Problem statement: Copy each line of the entries that contains the word "Paramétrer".

(Extracted data entries)
· · · · · · ·
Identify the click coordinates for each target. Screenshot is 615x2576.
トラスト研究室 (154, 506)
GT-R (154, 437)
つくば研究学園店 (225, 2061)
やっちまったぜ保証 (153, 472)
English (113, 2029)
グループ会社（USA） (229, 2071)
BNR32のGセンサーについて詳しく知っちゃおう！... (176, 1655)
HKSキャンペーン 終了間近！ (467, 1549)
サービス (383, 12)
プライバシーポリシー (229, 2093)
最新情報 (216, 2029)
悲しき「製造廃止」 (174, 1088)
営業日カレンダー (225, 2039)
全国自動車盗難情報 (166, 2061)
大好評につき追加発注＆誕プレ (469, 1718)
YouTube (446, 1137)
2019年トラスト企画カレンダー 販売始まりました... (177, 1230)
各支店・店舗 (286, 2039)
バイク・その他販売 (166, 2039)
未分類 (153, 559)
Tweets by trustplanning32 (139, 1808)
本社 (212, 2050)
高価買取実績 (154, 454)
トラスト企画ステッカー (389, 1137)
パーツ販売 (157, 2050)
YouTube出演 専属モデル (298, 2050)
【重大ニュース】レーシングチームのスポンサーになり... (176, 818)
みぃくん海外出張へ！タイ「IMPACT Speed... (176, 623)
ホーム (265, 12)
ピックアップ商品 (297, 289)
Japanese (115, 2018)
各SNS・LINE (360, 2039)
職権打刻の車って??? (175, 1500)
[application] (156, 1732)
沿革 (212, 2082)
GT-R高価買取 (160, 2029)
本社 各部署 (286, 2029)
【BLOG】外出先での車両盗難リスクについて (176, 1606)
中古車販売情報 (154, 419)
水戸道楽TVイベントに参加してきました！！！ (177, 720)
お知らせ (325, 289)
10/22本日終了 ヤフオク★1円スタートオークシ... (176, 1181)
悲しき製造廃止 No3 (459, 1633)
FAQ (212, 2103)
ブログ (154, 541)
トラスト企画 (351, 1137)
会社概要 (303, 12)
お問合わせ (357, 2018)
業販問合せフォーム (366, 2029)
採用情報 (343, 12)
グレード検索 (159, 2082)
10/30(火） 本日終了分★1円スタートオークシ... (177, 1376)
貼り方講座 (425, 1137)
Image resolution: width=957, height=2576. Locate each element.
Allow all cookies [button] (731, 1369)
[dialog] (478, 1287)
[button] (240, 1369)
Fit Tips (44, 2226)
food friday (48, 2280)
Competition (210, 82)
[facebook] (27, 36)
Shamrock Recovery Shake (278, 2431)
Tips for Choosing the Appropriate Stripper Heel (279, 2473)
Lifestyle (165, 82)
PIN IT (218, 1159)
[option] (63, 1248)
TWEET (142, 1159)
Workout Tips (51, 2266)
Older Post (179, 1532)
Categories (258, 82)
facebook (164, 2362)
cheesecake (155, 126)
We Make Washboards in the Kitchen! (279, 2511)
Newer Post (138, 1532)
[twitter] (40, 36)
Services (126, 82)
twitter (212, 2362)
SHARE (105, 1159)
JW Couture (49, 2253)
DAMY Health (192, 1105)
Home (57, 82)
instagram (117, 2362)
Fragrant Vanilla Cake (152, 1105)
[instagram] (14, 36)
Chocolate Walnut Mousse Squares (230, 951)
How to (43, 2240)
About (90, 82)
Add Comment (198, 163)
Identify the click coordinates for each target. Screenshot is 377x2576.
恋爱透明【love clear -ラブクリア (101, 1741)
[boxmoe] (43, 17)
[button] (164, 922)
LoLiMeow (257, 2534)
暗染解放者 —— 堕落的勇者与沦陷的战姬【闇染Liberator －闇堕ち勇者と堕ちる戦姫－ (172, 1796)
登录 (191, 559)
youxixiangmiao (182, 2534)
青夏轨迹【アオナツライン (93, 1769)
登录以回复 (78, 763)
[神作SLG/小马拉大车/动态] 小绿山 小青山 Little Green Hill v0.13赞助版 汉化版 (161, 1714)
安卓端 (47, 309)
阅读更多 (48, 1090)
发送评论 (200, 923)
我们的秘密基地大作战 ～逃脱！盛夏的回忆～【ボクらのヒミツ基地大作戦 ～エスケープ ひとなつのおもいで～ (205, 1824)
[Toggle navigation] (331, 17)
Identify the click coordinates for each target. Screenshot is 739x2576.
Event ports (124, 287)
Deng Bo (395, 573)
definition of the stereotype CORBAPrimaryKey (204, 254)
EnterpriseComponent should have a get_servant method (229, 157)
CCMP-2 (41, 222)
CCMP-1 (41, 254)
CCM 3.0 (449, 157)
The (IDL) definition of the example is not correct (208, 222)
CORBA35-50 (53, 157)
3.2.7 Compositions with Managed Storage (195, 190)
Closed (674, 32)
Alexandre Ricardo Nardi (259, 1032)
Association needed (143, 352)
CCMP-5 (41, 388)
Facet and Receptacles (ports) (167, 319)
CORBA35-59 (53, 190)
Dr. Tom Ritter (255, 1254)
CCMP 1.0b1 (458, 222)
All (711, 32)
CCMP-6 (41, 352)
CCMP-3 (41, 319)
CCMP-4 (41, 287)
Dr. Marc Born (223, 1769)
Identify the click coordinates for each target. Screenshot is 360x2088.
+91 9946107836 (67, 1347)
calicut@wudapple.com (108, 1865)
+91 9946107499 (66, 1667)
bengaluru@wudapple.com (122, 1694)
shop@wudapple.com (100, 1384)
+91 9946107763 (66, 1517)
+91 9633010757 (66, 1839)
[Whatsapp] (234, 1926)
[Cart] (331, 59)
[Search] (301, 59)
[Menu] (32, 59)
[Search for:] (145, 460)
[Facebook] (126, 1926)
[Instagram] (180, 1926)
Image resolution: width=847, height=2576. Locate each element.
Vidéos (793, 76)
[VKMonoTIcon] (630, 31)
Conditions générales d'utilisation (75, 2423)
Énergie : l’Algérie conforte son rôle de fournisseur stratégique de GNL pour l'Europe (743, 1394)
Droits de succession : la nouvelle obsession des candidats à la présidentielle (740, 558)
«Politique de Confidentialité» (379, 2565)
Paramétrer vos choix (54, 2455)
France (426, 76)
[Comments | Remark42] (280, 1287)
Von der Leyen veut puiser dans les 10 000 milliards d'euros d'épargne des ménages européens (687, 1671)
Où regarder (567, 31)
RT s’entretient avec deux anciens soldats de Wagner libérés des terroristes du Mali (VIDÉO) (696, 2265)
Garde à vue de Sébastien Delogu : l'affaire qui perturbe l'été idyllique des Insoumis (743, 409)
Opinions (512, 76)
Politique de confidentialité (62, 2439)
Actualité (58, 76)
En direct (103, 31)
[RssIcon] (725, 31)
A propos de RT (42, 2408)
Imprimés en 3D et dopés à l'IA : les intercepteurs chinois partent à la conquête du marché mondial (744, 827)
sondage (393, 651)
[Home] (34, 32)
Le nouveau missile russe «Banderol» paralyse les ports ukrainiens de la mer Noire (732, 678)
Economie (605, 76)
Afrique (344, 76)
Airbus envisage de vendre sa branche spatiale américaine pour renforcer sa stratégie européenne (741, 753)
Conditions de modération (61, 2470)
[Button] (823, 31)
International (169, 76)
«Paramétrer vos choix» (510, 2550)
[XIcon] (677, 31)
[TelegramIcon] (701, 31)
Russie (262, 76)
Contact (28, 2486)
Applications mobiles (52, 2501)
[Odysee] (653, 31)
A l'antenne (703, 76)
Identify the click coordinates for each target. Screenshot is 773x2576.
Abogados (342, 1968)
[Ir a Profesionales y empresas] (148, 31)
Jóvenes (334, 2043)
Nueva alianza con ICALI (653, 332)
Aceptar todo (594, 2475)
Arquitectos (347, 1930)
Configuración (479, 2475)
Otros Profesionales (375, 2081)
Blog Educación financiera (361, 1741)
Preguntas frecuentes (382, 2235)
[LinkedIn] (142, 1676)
· · · · · · ·
Exercise response:
Paramétrer vos choix (54, 2455)
«Paramétrer vos choix» (510, 2550)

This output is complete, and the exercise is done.